4. The anchor apparatus of claim 3, wherein the computer instructions further instruct the processor to cause actuation of the operator to move said rod from the second position to the first position to permit the biasing member to pivot the plurality of arms to the retracted position responsive to the command if no command has been received for a preselected length of time.

5. The anchor apparatus of claim 1, wherein the operator comprises a hydraulic power source.

6. The anchor apparatus of claim 3, wherein the operator comprises an electrical motor.

7. The anchor apparatus of claim 6, wherein the electrical motor further comprises electrical connections in communication with the processor, wherein the electrical connections are adapted to transmit current having positive polarity, negative polarity, or combinations thereof, and wherein the computer instructions further instruct the processor to cause actuation of the electrical motor to move said rod from the first position to the second position responsive to current having a first polarity, and to cause actuation of the electrical motor to move said rod from the second position to the first position responsive to current having a second polarity.

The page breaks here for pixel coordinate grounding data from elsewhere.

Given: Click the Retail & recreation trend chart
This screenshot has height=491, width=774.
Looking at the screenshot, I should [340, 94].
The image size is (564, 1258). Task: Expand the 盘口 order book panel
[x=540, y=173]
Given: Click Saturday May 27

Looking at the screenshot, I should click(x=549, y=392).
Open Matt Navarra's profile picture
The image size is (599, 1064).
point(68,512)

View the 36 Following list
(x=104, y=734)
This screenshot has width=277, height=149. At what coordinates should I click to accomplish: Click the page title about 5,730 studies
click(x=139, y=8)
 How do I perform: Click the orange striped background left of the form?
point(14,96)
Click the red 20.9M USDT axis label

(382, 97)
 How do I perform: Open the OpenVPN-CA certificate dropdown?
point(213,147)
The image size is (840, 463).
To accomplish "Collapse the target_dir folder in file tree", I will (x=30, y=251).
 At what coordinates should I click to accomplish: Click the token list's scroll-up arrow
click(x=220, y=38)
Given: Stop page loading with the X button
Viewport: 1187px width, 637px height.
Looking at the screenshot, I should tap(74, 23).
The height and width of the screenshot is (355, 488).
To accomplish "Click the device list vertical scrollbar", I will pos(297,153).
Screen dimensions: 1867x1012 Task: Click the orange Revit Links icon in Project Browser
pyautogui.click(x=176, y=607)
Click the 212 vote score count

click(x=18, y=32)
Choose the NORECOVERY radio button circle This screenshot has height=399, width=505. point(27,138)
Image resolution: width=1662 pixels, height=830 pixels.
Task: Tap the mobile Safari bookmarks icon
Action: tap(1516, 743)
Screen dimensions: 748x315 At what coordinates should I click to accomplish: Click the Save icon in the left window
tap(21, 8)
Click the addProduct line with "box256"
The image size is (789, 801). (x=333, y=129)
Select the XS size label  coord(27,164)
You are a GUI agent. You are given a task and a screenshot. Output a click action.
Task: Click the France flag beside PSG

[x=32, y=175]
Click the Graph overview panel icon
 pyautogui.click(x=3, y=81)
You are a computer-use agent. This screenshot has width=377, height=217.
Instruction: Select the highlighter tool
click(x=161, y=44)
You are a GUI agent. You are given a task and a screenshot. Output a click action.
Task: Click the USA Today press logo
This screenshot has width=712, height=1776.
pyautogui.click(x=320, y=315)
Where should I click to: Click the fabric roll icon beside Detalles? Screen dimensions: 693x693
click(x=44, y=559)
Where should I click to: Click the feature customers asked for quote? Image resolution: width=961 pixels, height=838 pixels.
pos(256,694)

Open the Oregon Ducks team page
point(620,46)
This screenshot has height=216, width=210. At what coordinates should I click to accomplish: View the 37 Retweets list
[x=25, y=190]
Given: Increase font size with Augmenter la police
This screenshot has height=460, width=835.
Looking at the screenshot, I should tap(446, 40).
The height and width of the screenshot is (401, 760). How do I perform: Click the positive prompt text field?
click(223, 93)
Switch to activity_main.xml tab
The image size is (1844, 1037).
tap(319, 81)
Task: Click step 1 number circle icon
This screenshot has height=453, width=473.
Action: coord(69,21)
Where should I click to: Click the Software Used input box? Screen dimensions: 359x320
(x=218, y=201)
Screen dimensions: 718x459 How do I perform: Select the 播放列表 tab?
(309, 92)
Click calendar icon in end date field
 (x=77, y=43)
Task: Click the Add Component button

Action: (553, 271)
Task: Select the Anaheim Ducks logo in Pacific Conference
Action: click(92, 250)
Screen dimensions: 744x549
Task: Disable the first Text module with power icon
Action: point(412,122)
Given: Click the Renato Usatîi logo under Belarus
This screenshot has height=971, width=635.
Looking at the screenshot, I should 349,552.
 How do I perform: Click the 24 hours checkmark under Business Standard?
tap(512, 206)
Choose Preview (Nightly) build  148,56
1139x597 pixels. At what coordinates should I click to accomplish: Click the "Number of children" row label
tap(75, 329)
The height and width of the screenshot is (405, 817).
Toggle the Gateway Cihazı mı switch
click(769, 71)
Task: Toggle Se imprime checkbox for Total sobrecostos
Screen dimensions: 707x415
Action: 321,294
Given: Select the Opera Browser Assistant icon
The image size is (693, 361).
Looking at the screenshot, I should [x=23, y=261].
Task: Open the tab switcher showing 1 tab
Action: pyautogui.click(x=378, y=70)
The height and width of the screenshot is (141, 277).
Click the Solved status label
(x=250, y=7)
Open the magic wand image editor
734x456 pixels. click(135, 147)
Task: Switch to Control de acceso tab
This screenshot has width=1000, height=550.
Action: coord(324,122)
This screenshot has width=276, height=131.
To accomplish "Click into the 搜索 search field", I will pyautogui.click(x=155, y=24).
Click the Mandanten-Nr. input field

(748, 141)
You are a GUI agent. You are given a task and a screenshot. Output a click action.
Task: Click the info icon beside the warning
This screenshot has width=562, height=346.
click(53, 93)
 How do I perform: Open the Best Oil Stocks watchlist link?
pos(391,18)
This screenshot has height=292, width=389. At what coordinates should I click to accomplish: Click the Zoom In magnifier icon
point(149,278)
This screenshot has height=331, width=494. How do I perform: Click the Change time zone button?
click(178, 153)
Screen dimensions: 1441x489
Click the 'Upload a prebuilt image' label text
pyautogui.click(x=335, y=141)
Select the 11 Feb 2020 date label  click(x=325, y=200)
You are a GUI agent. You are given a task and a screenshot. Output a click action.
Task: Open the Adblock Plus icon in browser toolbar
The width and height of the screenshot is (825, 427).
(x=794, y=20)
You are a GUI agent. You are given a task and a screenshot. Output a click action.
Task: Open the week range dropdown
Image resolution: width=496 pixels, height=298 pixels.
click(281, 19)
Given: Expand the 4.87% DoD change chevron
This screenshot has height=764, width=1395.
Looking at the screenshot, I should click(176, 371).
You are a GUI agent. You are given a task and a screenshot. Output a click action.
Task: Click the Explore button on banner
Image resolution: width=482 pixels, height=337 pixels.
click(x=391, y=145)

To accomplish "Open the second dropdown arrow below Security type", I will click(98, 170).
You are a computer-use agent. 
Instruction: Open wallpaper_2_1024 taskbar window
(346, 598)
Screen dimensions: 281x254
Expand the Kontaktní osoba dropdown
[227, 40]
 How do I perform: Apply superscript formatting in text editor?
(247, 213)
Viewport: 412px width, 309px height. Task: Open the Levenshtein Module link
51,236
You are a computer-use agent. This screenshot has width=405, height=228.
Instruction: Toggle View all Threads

8. The anchor apparatus of claim 6, further comprising an addressable switch in communication with the processor, wherein the addressable switch enables actuation of the operator after a preselected code is received by the addressable switch, the processor, or combinations thereof.

9. The anchor apparatus of claim 1, wherein the tool comprises a perforating apparatus, a cutting apparatus, an isolation apparatus, or a logging apparatus.

10. The anchor apparatus of claim 1, wherein the plurality of arms engage the interior surface of the wellbore with a tolerance greater than or equal to a force resulting from actuation of the tool, wherein the tool thereby maintains the position within the wellbore.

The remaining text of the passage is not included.